--- WHAT THE EXERCISE ASKS ---
Reproduce every item below verbatim, line by line, without altering any character.

--- DATA IN THIS EXERCISE ---
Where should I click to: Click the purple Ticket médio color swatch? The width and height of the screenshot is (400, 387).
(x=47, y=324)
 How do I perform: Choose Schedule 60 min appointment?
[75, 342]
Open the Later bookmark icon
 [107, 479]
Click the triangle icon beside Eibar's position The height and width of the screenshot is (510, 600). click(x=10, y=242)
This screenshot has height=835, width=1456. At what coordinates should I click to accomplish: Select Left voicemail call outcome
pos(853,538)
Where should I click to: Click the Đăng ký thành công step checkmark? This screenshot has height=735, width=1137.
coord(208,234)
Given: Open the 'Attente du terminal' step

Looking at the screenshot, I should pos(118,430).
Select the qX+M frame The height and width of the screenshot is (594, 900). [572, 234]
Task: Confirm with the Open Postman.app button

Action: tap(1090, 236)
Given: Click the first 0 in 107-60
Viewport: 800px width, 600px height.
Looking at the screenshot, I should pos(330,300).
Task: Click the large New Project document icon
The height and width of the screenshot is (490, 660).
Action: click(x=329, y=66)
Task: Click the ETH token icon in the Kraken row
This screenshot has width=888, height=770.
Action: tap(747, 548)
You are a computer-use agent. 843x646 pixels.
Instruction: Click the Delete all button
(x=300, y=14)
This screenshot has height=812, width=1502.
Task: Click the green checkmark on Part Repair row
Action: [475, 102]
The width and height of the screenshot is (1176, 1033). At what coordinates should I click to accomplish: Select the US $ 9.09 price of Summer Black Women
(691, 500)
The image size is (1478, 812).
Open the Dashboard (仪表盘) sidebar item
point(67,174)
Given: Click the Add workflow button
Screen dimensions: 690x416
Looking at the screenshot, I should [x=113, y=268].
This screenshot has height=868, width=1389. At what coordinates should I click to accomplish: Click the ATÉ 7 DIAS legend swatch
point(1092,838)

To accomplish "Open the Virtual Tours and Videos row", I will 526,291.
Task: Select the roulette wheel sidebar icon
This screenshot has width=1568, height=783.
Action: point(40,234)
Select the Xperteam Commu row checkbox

--- WRITTEN ANSWER ---
Where should I click to: Click the purple Ticket médio color swatch? The width and height of the screenshot is (400, 387).
(x=47, y=324)
 How do I perform: Choose Schedule 60 min appointment?
[75, 342]
Open the Later bookmark icon
 [107, 479]
Click the triangle icon beside Eibar's position The height and width of the screenshot is (510, 600). click(x=10, y=242)
This screenshot has height=835, width=1456. At what coordinates should I click to accomplish: Select Left voicemail call outcome
pos(853,538)
Where should I click to: Click the Đăng ký thành công step checkmark? This screenshot has height=735, width=1137.
coord(208,234)
Given: Open the 'Attente du terminal' step

Looking at the screenshot, I should pos(118,430).
Select the qX+M frame The height and width of the screenshot is (594, 900). [572, 234]
Task: Confirm with the Open Postman.app button

Action: tap(1090, 236)
Given: Click the first 0 in 107-60
Viewport: 800px width, 600px height.
Looking at the screenshot, I should pos(330,300).
Task: Click the large New Project document icon
The height and width of the screenshot is (490, 660).
Action: click(x=329, y=66)
Task: Click the ETH token icon in the Kraken row
This screenshot has width=888, height=770.
Action: tap(747, 548)
You are a computer-use agent. 843x646 pixels.
Instruction: Click the Delete all button
(x=300, y=14)
This screenshot has height=812, width=1502.
Task: Click the green checkmark on Part Repair row
Action: [475, 102]
The width and height of the screenshot is (1176, 1033). At what coordinates should I click to accomplish: Select the US $ 9.09 price of Summer Black Women
(691, 500)
The image size is (1478, 812).
Open the Dashboard (仪表盘) sidebar item
point(67,174)
Given: Click the Add workflow button
Screen dimensions: 690x416
Looking at the screenshot, I should [x=113, y=268].
This screenshot has height=868, width=1389. At what coordinates should I click to accomplish: Click the ATÉ 7 DIAS legend swatch
point(1092,838)

To accomplish "Open the Virtual Tours and Videos row", I will 526,291.
Task: Select the roulette wheel sidebar icon
This screenshot has width=1568, height=783.
Action: point(40,234)
Select the Xperteam Commu row checkbox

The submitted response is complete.